* [Problem requirements]: Word for word, retype the lines from the one containing "Open the Wyruszam teraz dropdown" to the one containing "Turn on Touches de la souris" below, keeping both end lines and dropping the pictures.

* [Supplied data]:

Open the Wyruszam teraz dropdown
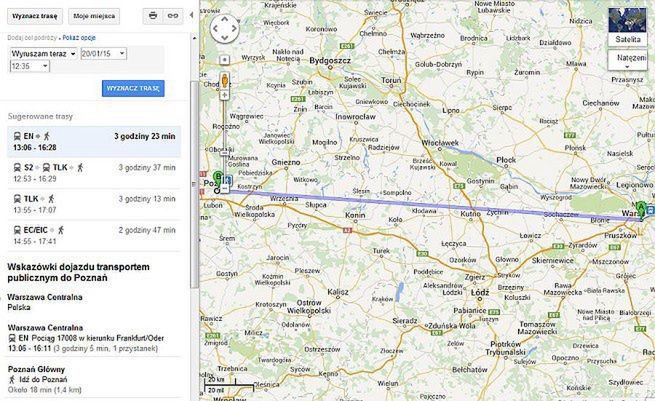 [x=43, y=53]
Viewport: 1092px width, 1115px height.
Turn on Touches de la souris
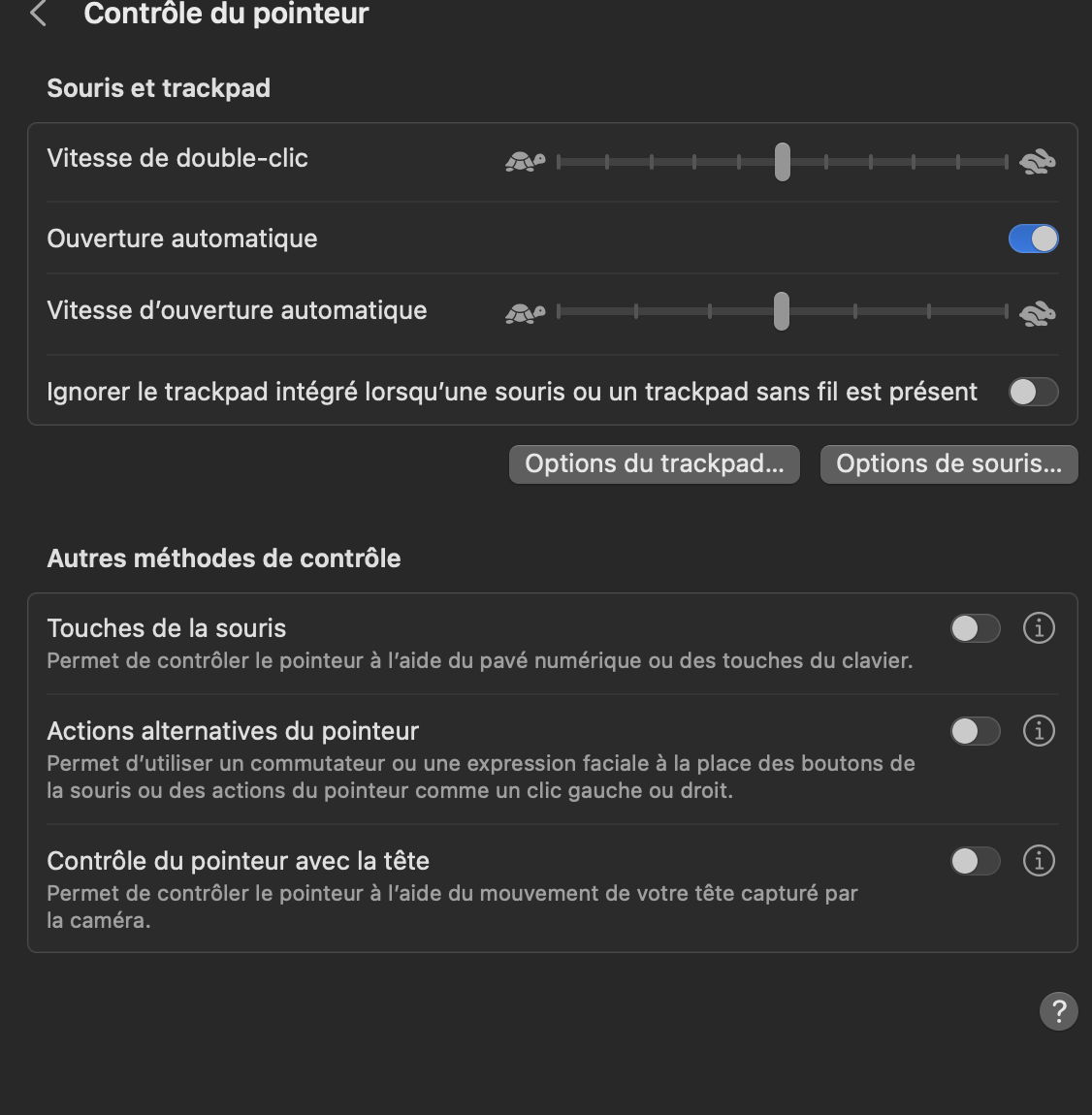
...
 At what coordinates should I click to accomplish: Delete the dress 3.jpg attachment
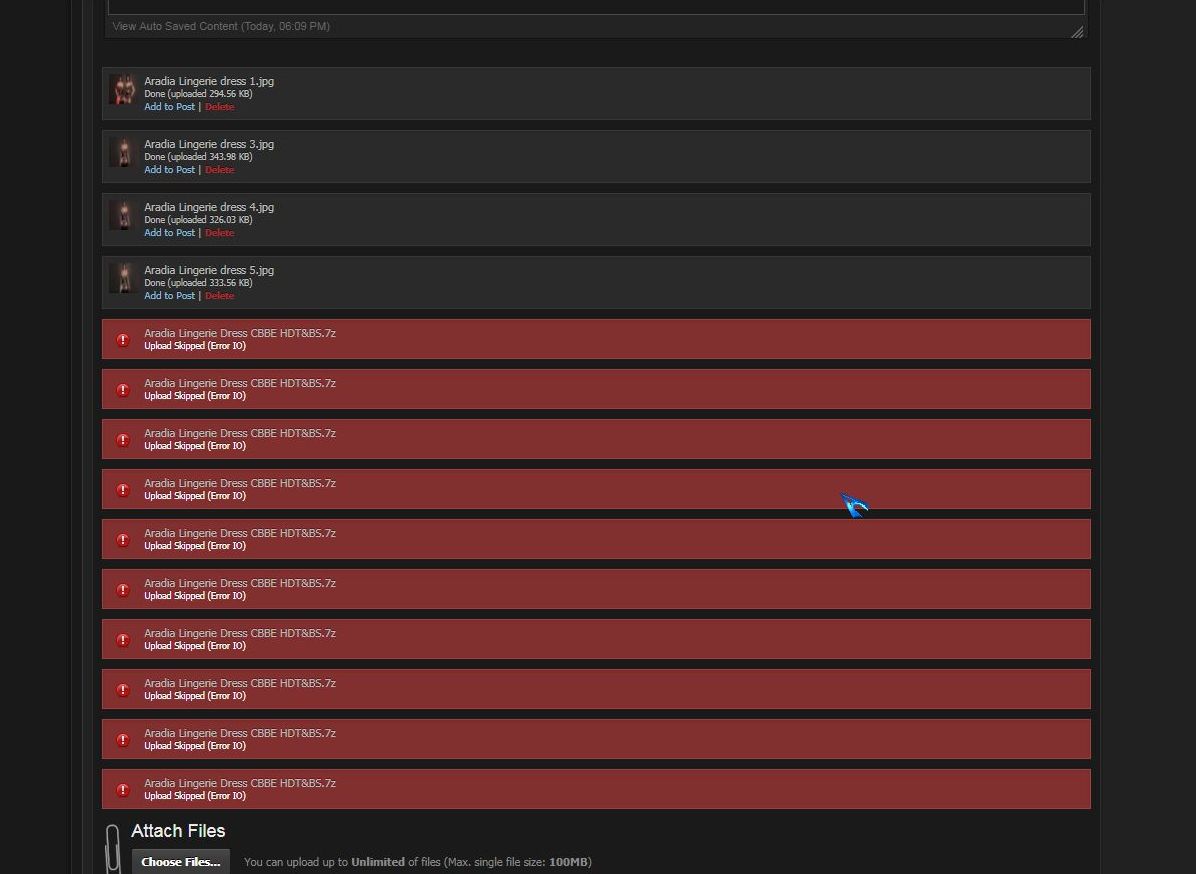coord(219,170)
==
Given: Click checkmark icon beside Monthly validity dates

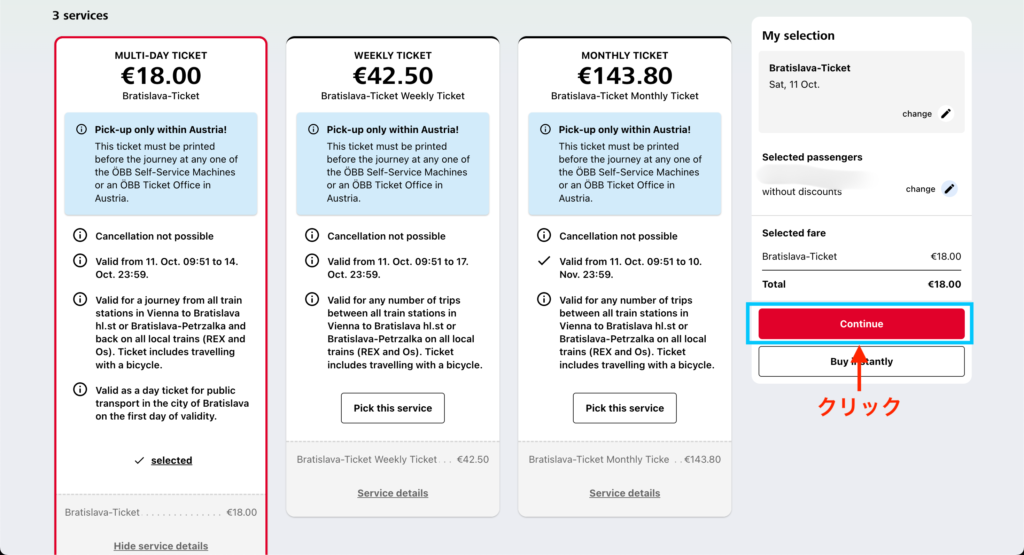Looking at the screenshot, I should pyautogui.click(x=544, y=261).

* [Exercise result]:
Open the Wyruszam teraz dropdown
 [x=43, y=53]
Viewport: 1092px width, 1115px height.
Turn on Touches de la souris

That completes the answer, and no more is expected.